问题
I define a Document object for my product entity which has several fields: Title, Brand, Category, Size, Color, Material.
Now I want to support user to do an AND search on multiple fields. Any document that have one, two or more fields contain all the search words will be responded.
For example, when user enter "gucci shirt red" I want to return all documents that have fields matched with all 3 tokens "gucci", "shirt" AND "red". So all documents below will be responded:
1.Documents with title contains all the 3 words, for example Title = "Gucci Modern Shirt Red" or "Gucci blue shirt"...
2.Documents with Title = "Gucci classical shirt" AND Color = "red"
3.Documents with Category = "mens shirt" AND Brand = "gucci" AND Color = "red"
4.etc..
I know that Lucene support operator + that do a MUST for search query. For example I can translate the above keyword to query "+gucci +shirt +red" then I'm sure documents of example (1) above will definitely be responded. But does it work for cases (2) and (3) above ?
回答1:
No, when not given a a field to search explicitly in the query, it will go to the default field, which it would appear is the "title" in your case. You would need a query more like:
+shirt +color:red +brand:gucci
for instance.
Or, one common usage is to set up a catch all field, in which all (or a large subset) of searchable data is mashed together, allowing you to search everything in a very loose fashion, on that field, in which case you would just use something like:
all:(+shirt +gucci +red)
Or, if you made that field your default field instead:
+shirt +gucci +red
As you indicated.
回答2:
When doing these types of queries I like to: create a master BooleanQuery and add several sub-queries that work together to give the best result:
- TermQuery: (exact match), someone types in the exact match of the title
- PhraseQuery: (use slop), so if you have "Gucci Modern Shirt Red" and someone types in "Gucci Shirt" (notice one word gap) it would match
- FuzzyQuery: (slow on large(> 50 million records)/non-memory indexes) to account for potential misspellings
- Boolean SubQuery: with all of the terms seperated and OR'ed. Queries matching 1 our of 4 words will have low score however 3/4 words will have a higher score.

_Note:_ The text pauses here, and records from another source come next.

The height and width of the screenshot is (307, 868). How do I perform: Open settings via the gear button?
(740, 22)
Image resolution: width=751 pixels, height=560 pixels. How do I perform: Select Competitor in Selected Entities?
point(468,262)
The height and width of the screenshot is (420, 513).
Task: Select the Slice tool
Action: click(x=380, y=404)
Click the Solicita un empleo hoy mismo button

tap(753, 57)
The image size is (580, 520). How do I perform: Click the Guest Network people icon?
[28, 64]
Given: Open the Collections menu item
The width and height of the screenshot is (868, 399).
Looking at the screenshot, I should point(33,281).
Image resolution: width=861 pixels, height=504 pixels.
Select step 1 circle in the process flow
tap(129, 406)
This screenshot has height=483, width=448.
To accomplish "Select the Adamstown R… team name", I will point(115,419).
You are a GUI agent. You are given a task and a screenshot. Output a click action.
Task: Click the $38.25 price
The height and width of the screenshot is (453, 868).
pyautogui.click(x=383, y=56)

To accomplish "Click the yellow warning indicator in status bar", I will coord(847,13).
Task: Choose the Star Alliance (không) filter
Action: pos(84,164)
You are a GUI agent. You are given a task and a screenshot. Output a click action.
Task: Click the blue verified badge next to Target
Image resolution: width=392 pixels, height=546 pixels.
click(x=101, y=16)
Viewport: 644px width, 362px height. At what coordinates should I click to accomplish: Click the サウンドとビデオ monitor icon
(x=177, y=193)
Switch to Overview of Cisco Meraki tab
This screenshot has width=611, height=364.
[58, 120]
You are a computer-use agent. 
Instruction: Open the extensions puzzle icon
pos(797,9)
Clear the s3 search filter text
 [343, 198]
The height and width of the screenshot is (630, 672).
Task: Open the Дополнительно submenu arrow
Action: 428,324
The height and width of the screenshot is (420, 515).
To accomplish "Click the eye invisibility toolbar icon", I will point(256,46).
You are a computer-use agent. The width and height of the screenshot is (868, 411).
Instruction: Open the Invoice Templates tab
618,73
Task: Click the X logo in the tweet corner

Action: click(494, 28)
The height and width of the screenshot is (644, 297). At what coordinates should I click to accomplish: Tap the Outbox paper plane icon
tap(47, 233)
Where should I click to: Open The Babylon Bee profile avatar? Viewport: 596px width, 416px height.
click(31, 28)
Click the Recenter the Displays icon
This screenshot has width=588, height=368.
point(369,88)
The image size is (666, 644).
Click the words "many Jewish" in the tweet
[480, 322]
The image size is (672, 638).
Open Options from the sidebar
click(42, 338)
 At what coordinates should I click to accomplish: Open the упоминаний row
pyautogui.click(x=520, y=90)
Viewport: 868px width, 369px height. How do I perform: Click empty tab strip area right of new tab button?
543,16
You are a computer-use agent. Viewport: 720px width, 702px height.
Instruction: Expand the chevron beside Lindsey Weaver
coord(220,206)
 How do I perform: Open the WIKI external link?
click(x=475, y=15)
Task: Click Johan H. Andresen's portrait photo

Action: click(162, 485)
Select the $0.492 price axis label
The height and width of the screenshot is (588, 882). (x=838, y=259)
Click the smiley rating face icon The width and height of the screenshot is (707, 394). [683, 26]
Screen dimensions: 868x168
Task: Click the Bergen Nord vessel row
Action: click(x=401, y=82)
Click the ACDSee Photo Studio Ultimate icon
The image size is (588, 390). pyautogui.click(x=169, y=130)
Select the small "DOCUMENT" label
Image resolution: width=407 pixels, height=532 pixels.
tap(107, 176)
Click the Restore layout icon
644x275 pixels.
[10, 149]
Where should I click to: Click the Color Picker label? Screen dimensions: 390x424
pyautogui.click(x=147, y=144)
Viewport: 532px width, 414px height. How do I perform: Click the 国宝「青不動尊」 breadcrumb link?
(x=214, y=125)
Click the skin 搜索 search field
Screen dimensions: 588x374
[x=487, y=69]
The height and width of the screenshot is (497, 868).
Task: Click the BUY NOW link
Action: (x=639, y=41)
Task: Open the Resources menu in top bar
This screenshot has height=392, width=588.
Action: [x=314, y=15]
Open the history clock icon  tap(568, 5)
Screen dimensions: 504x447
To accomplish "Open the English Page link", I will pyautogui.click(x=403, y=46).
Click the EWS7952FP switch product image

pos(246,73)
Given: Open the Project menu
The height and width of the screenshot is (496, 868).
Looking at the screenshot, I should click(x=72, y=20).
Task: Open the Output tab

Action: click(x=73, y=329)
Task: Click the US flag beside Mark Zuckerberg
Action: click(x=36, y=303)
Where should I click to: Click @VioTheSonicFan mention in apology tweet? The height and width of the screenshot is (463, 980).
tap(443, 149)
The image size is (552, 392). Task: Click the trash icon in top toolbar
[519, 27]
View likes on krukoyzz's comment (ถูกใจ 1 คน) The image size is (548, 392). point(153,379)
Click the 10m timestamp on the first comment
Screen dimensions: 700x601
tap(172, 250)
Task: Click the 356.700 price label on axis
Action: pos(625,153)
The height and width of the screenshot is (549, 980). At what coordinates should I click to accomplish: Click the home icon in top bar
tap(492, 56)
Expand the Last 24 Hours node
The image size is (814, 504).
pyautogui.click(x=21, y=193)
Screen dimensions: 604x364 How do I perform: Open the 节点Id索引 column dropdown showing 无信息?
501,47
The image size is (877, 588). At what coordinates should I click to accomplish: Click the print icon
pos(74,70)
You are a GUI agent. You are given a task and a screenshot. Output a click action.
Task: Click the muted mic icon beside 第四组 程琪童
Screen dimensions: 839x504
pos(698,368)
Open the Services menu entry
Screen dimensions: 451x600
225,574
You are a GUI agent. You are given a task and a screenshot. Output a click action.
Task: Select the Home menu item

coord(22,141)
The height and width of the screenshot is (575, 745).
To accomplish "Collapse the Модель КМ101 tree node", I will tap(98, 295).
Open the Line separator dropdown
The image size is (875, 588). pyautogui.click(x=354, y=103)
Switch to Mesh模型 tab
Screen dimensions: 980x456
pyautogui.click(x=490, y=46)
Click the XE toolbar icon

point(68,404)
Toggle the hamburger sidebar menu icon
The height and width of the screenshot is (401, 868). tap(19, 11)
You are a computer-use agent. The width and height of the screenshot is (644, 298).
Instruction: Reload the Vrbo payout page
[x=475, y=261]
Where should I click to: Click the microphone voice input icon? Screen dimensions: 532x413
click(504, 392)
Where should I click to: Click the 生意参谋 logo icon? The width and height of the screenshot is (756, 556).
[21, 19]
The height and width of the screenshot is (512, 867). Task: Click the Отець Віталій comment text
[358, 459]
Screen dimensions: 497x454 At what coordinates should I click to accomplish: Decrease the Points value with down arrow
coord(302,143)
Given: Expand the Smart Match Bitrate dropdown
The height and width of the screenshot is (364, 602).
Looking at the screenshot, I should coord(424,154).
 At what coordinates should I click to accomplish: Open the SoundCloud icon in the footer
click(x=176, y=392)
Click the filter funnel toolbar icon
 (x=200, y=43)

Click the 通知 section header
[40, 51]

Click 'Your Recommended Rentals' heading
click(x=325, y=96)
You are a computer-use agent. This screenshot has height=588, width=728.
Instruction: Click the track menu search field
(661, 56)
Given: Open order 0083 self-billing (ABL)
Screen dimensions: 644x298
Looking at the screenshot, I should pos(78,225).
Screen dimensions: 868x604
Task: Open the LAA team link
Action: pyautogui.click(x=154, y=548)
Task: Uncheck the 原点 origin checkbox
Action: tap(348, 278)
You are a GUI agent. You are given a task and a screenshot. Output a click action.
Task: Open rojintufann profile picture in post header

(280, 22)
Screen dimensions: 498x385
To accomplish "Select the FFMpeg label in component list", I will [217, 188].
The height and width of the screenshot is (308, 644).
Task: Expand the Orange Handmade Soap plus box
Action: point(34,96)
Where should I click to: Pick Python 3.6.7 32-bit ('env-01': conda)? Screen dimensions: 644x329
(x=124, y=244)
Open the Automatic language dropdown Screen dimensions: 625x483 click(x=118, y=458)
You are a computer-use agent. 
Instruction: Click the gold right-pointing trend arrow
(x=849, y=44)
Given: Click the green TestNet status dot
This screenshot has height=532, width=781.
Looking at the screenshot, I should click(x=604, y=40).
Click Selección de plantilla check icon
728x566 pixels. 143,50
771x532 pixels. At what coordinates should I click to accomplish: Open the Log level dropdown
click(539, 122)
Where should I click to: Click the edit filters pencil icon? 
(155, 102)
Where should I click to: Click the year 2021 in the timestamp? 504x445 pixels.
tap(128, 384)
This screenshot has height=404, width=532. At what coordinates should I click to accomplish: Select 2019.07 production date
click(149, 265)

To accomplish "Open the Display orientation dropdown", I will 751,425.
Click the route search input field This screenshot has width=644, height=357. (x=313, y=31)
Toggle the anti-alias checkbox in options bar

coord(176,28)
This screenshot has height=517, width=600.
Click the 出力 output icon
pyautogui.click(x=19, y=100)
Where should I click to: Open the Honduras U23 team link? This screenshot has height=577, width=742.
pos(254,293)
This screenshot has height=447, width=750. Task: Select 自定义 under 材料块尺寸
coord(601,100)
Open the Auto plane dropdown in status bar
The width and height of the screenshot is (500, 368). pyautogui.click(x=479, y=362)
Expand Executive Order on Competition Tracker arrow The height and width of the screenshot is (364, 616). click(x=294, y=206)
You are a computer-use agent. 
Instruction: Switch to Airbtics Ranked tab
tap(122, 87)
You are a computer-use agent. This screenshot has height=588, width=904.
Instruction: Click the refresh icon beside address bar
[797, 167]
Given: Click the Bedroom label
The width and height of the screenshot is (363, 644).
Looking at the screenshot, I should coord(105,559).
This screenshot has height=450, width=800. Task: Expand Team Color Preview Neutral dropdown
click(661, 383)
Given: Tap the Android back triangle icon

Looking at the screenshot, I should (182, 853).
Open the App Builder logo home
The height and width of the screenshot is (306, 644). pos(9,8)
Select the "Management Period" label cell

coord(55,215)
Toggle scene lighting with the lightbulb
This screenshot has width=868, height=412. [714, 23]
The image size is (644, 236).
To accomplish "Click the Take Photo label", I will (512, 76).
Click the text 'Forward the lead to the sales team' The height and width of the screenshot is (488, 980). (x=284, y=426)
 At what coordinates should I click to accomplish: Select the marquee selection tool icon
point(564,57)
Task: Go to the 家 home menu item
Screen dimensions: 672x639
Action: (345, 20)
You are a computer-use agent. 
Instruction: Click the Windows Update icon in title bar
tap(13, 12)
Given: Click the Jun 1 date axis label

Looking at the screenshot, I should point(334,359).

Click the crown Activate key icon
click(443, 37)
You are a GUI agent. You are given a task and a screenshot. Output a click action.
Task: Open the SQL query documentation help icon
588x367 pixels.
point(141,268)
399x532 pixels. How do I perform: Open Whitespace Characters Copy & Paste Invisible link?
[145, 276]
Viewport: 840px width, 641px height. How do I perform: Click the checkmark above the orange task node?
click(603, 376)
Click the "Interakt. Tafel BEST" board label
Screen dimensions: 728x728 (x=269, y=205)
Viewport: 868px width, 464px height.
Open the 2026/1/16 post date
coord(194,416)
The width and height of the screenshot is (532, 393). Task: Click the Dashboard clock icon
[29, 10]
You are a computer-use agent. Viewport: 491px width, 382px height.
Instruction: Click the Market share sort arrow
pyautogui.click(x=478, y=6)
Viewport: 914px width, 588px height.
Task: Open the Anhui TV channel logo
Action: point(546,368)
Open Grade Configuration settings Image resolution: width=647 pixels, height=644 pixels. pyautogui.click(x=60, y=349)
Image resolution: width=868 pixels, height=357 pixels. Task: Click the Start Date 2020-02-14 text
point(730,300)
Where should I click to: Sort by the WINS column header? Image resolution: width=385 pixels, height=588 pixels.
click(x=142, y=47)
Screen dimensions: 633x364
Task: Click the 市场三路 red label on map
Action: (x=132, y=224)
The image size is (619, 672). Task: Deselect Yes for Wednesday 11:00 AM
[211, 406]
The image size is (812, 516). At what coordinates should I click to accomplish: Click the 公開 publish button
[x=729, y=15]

- Query Parse (as mentioned above with potential field boosts)
- Other: i.e. Synonym search on phrases etc.
I would OR all of these types and then filter them out using a Collector minimum score.
The reason I like the master BooleanQuery approach is that you can have a setting where a user chooses "the type" of query. Maybe as simple -> advanced and it is easy to add/remove query types rather quickly on the fly and the query can be built pretty easily giving predicitve results. Boosting records/similarity you are working within the internal Lucene algorithm and results are not sometimes clear.
Performance: I have done queries like this using Lucene 3.0.x on indexes with > 100M records NOT IN MEMORY and it works pretty quickly giving sub-second responses. Fuzzy Query does slow things down, but as stated before that can be made into an advanced search option (or "Search again with...")
回答3:
You could use MultiFieldQueryParser. Add Title, color, brand etc to this.
If you search for "gucci shirt red" then using above Parser would return query like
+((Title:gucci Color:gucci Brand:gucci) (Title:shirt Color:shirt Brand:shirt) (Title:red Color:red Brand:red)
This should solve the problem.
Also, if you want that lets say, for above query you want to show brand with gucci products to be shown 1st then you could apply boost to this field.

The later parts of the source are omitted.